The pre-notification period for general assembly invitations has been reduced from 21 days to 15 days, unless the shareholders agree on a shorter period.
The minimum attendance quorum has been increased from requiring the attendance of shareholders holding 50% of the share capital to 75%. If the quorum is not met in the first meeting, another meeting should be called for, after observing a notice period of 14 days, and this second meeting shall be valid if attendance by shareholders holding 50% of the share capital. If the quorum is not met in the first two meetings, a third meeting is called for, after observing a notice period of 30 days, and this third meeting shall be valid with no minimum quorum requirement.
Minutes of the meetings need to be recorded and entered in a special register to be kept at the head office of the company. Any partner may inspect the minutes in person or by proxy and may also inspect the balance sheet, the profit and loss account and the annual report.

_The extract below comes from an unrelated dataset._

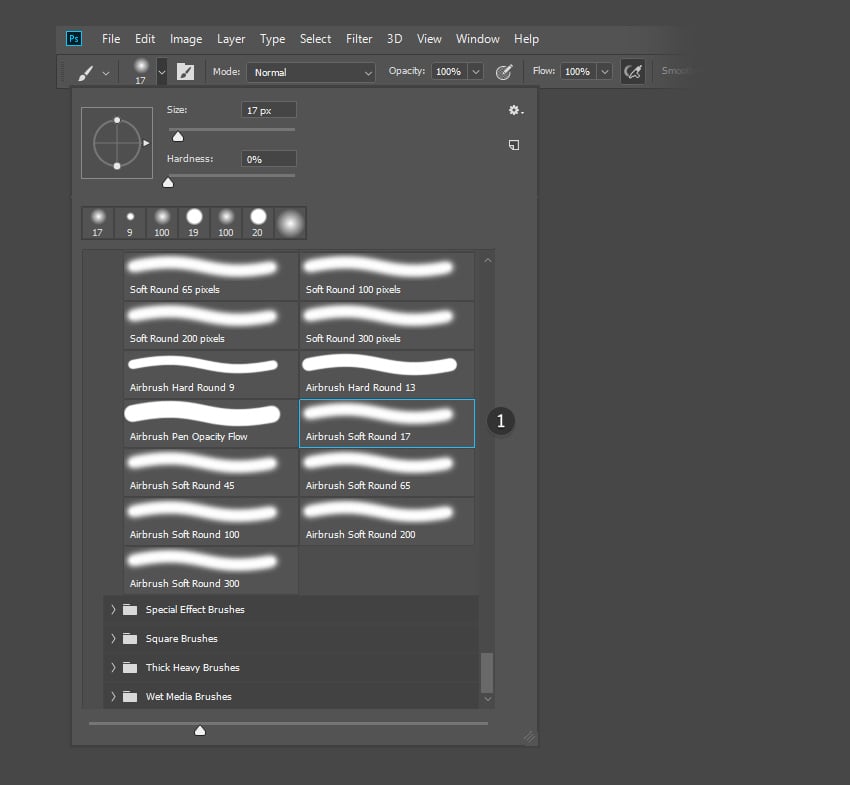850x785 pixels.
Task: Select the Airbrush Hard Round 9 brush
Action: (x=209, y=373)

3. Restrictions on Share Transfer (New CCL – Art. 79)
This provision will place the shareholders in a better position in the discussions with the notary public when restrictions are commercially agreed between shareholders.
The AOA of a LLC may contain “restrictions on share transfer” wherein protections may now be included (e.g. lock up, etc.)

4. Maximum number of directors / managers (New CCL – Art. 83)
The management of an LLC can be undertaken by one or more directors/managers as determined by the company’s memorandum and articles of association or the general assembly of the company.

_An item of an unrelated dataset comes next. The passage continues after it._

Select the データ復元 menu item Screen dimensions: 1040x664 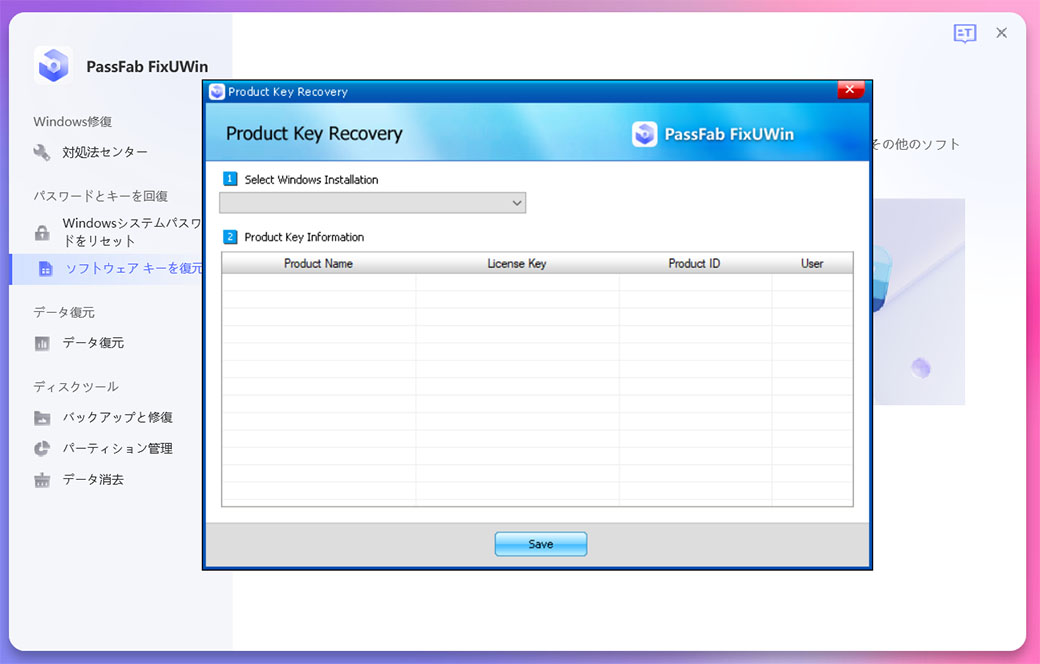[x=93, y=343]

Removing the cap on the number of directors/managers appointed to an LLC will allow for greater business flexibility and networking, and enable talented external advisers to sit on the board of directors/manager.

5. Non-compete by directors/managers (New CCL – Art.86) 
Other than with the consent of the general assembly of the company, a director/manager is not permitted to manage another competing company (including another company with objects similar to the company)

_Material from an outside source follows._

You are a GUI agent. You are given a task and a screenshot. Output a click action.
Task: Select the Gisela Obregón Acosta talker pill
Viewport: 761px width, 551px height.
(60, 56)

This new non-compete provision is consistent with the new directors/managers duties provision and they should be mindful not to breach this new non-compete provision as, otherwise, they maybe dismissed and required to compensate the company.

6. Pledges of Shares (New CCL – Art. 79)
Pledges over the shares of a LLC are permissible provided that the pledge is recorded in a notarized document and registered in the commercial registration of the company.  A question round the enforceability of this pledge remains questionable and the logistical procedures are yet to be regulated by the authorities.

By introducing a new provision for perfecting security by way of share pledge over shares in an LLC, it should improve access to debt financing as shareholders will now be able to grant security over their LLC shares. However, it remains unclear how the new provision will be interpreted as the New CCL is silent in respect of the concepts of “share certificate” or “number/registered shares” attributed to any shareholder in an LLC.

7. Pre-emption rights in LLCs (New CCL – Art 80)
If an existing shareholder exercises its pre-emption right but disagrees on the sale price offered by the selling shareholder, said existing shareholder is entitled to require the Department of Economic Development to appoint an independent expert (financial and technical), at its own expense, to evaluate the shares.
In other words, the existing shareholder may exercise its pre-emptive right without being bound to the sale price determined by the selling shareholder in the sale notice and hence, the selling shareholder will not be freely entitled to sell to another buyer until the evaluation is fully completed. This could have implications, and cause possible delays, on the sale of shares of legal vehicles set up through side agreements with local shareholders.
The AOA should clearly emphasize on the timings, procedure, etc. on pre-emption rights.
Shareholders Agreement is very important and should clearly define all grey areas.

 

What do companies need to do?

1. Watch out for all anticipated new implemented regulations and seek legal advice before proceeding with any activity or act that has been re-regulated by the CCL.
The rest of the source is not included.